Task set:
1 - In the diary passage below, what time does the writer get up on Sunday morning to put something on for Rosie?
2 - List every line of direct speech that appears in quotation marks in the diary passage below.

[[ Passage provided open ]]

Later in bed – ask him if he still fancies me. He says he does. Ask him why he won’t have sex with me anymore. He says “I’m too tired.” It’s the catchphrase of his thirties.
3) Sunday lie in
Sunday am – 7.30, get up and put Scooby Doo on for Rosie so I can sleep in (am very very tired at moment). Go back to bed. The Prince gets up and goes to the loo (irritating because he could have done the Scooby Doo run). Comes back to bed as I’m trying to fall back to sleep and it feels like the elephant in the room has got into bed with us. He’s thundering about all over the place, getting comfy to read his book, going online to read the Sundays. Whatever. Just as I get to sleep Rosie starts patting my face.
“Wake up mummy, Scooby Doo’s finished.”
I actually hear the Prince say “come on let’s go downstairs and look for your toy.” Inside I smiled, hurrah a lie in. But he buggered off by himself and she kept on patting my face.
Got up in foul mood. Came downstairs and he was lying on the floor watching motor racing on the plasma. I complained vociferously which made him fly in to a rage.

[[ Passage provided closed ]]
[[ Data listing open ]]

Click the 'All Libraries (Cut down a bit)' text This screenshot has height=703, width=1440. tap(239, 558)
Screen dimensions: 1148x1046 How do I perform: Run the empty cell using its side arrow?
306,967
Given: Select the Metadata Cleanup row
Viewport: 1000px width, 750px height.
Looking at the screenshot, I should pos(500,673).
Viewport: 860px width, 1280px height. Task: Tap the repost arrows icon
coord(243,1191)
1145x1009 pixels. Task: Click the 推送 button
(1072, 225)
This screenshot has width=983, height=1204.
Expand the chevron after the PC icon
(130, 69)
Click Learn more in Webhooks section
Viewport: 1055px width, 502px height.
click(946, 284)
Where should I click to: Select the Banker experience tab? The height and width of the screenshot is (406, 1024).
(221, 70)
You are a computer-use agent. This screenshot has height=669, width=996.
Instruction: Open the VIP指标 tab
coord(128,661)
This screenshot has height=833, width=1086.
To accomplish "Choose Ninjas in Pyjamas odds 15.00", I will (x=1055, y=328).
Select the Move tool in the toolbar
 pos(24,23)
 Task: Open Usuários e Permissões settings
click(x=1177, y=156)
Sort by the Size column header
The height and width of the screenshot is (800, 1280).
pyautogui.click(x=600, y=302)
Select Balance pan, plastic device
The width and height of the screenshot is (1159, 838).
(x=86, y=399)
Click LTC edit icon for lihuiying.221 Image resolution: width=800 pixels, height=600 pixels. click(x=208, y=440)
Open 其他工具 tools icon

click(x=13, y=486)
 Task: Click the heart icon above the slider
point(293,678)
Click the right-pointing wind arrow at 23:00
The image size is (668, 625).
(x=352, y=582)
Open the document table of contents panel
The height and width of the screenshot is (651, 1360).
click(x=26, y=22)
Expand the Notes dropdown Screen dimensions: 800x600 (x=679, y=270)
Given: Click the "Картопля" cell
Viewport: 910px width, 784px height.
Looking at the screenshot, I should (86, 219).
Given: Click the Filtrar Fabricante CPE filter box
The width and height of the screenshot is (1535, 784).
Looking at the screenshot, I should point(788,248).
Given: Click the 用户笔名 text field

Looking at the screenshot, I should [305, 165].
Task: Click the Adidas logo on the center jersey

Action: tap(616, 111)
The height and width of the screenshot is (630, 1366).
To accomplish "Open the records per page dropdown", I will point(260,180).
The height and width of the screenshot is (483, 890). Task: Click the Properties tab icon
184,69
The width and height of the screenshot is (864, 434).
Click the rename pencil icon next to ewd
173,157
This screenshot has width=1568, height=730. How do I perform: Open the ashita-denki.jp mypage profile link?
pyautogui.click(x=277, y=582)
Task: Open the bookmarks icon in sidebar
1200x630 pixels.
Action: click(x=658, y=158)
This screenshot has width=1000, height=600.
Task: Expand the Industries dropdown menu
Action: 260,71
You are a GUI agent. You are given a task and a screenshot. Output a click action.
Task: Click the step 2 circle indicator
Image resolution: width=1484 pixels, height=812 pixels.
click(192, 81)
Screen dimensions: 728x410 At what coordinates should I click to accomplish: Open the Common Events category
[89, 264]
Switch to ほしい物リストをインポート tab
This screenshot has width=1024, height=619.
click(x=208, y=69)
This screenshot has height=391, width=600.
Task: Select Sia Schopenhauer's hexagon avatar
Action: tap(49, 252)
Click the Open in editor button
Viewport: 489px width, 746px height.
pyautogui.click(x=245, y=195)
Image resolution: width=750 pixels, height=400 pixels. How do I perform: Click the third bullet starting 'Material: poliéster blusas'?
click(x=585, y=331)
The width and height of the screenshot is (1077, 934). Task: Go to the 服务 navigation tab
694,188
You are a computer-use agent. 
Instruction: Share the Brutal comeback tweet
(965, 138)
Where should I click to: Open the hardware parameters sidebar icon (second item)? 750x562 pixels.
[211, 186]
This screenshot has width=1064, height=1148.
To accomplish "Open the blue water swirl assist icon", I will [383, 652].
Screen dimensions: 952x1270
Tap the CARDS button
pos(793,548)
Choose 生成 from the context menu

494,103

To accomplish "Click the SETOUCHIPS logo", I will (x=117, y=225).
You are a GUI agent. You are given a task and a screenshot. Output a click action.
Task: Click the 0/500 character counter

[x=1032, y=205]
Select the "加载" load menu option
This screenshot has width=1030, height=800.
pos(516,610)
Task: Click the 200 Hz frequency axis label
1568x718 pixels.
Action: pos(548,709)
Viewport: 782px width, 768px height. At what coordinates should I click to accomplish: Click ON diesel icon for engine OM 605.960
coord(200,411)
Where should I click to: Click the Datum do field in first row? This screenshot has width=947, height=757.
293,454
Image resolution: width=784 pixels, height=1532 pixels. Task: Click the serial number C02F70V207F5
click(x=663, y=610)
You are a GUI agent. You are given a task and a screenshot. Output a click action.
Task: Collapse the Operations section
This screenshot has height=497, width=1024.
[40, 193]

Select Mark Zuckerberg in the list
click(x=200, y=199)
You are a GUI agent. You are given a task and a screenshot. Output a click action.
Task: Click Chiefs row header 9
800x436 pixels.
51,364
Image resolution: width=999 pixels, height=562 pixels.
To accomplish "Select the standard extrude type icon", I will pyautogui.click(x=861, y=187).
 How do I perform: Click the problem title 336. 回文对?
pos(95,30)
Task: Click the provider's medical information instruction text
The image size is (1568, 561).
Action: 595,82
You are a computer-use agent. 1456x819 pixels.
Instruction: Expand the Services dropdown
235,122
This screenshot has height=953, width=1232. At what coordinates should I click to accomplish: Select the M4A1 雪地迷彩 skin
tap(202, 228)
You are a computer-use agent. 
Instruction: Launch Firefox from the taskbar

[[ Data listing closed ]]

Outputs by task:
1 - 7.30

2 -
- "I'm too tired."
- "Wake up mummy, Scooby Doo's finished."
- "come on let's go downstairs and look for your toy."